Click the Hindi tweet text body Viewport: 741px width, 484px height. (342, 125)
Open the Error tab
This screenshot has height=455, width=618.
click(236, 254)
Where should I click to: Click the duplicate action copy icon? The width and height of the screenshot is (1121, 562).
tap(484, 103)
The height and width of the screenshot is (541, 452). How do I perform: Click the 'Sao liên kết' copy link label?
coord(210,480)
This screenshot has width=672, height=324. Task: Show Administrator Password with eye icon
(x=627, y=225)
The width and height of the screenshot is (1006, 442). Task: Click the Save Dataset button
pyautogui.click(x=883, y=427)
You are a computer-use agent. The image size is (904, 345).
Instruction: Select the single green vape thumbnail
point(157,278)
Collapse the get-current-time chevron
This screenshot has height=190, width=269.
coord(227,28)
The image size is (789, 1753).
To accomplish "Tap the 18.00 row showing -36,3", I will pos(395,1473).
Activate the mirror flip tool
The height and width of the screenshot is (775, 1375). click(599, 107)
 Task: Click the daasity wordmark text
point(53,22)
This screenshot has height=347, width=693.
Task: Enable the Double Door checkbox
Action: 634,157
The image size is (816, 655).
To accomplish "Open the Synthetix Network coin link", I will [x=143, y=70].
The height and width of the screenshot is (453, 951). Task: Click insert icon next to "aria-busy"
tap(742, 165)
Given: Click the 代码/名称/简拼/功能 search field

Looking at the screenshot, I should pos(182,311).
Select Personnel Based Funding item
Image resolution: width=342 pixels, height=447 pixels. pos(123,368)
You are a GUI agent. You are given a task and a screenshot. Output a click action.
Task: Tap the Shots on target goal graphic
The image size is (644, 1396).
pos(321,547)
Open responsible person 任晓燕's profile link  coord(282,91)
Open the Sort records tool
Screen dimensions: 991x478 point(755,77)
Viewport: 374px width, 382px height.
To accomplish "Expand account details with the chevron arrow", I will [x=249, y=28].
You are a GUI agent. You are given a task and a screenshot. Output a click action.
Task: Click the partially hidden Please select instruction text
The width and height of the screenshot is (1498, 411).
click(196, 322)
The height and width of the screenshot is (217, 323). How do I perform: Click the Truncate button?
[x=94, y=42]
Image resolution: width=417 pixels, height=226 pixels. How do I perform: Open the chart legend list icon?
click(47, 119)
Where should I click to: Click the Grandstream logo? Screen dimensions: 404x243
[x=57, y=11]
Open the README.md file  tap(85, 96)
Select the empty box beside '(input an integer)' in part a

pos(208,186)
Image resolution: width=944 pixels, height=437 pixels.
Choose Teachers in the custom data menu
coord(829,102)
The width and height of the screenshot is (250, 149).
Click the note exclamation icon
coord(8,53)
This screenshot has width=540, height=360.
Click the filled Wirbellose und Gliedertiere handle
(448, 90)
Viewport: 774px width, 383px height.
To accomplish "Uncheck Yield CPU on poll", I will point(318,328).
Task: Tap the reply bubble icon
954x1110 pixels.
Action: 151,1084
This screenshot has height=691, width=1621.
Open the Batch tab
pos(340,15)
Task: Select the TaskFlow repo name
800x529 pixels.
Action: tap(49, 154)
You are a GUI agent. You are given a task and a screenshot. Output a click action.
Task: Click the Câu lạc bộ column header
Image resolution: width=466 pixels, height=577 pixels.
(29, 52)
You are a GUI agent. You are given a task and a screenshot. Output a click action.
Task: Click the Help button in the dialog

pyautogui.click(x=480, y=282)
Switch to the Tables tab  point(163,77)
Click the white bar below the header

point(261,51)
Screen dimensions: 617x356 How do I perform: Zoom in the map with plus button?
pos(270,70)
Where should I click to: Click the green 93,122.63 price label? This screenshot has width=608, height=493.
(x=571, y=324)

* Work task
The records above should be transcribed in full, with no differences.

* Completed task
Click the Hindi tweet text body Viewport: 741px width, 484px height. (342, 125)
Open the Error tab
This screenshot has height=455, width=618.
click(236, 254)
Where should I click to: Click the duplicate action copy icon? The width and height of the screenshot is (1121, 562).
tap(484, 103)
The height and width of the screenshot is (541, 452). How do I perform: Click the 'Sao liên kết' copy link label?
coord(210,480)
This screenshot has width=672, height=324. Task: Show Administrator Password with eye icon
(x=627, y=225)
The width and height of the screenshot is (1006, 442). Task: Click the Save Dataset button
pyautogui.click(x=883, y=427)
You are a computer-use agent. The image size is (904, 345).
Instruction: Select the single green vape thumbnail
point(157,278)
Collapse the get-current-time chevron
This screenshot has height=190, width=269.
coord(227,28)
The image size is (789, 1753).
To accomplish "Tap the 18.00 row showing -36,3", I will pos(395,1473).
Activate the mirror flip tool
The height and width of the screenshot is (775, 1375). click(599, 107)
 Task: Click the daasity wordmark text
point(53,22)
This screenshot has height=347, width=693.
Task: Enable the Double Door checkbox
Action: 634,157
The image size is (816, 655).
To accomplish "Open the Synthetix Network coin link", I will [x=143, y=70].
The height and width of the screenshot is (453, 951). Task: Click insert icon next to "aria-busy"
tap(742, 165)
Given: Click the 代码/名称/简拼/功能 search field

Looking at the screenshot, I should pos(182,311).
Select Personnel Based Funding item
Image resolution: width=342 pixels, height=447 pixels. pos(123,368)
You are a GUI agent. You are given a task and a screenshot. Output a click action.
Task: Tap the Shots on target goal graphic
The image size is (644, 1396).
pos(321,547)
Open responsible person 任晓燕's profile link  coord(282,91)
Open the Sort records tool
Screen dimensions: 991x478 point(755,77)
Viewport: 374px width, 382px height.
To accomplish "Expand account details with the chevron arrow", I will [x=249, y=28].
You are a GUI agent. You are given a task and a screenshot. Output a click action.
Task: Click the partially hidden Please select instruction text
The width and height of the screenshot is (1498, 411).
click(196, 322)
The height and width of the screenshot is (217, 323). How do I perform: Click the Truncate button?
[x=94, y=42]
Image resolution: width=417 pixels, height=226 pixels. How do I perform: Open the chart legend list icon?
click(47, 119)
Where should I click to: Click the Grandstream logo? Screen dimensions: 404x243
[x=57, y=11]
Open the README.md file  tap(85, 96)
Select the empty box beside '(input an integer)' in part a

pos(208,186)
Image resolution: width=944 pixels, height=437 pixels.
Choose Teachers in the custom data menu
coord(829,102)
The width and height of the screenshot is (250, 149).
Click the note exclamation icon
coord(8,53)
This screenshot has width=540, height=360.
Click the filled Wirbellose und Gliedertiere handle
(448, 90)
Viewport: 774px width, 383px height.
To accomplish "Uncheck Yield CPU on poll", I will point(318,328).
Task: Tap the reply bubble icon
954x1110 pixels.
Action: 151,1084
This screenshot has height=691, width=1621.
Open the Batch tab
pos(340,15)
Task: Select the TaskFlow repo name
800x529 pixels.
Action: tap(49, 154)
You are a GUI agent. You are given a task and a screenshot. Output a click action.
Task: Click the Câu lạc bộ column header
Image resolution: width=466 pixels, height=577 pixels.
(29, 52)
You are a GUI agent. You are given a task and a screenshot. Output a click action.
Task: Click the Help button in the dialog

pyautogui.click(x=480, y=282)
Switch to the Tables tab  point(163,77)
Click the white bar below the header

point(261,51)
Screen dimensions: 617x356 How do I perform: Zoom in the map with plus button?
pos(270,70)
Where should I click to: Click the green 93,122.63 price label? This screenshot has width=608, height=493.
(x=571, y=324)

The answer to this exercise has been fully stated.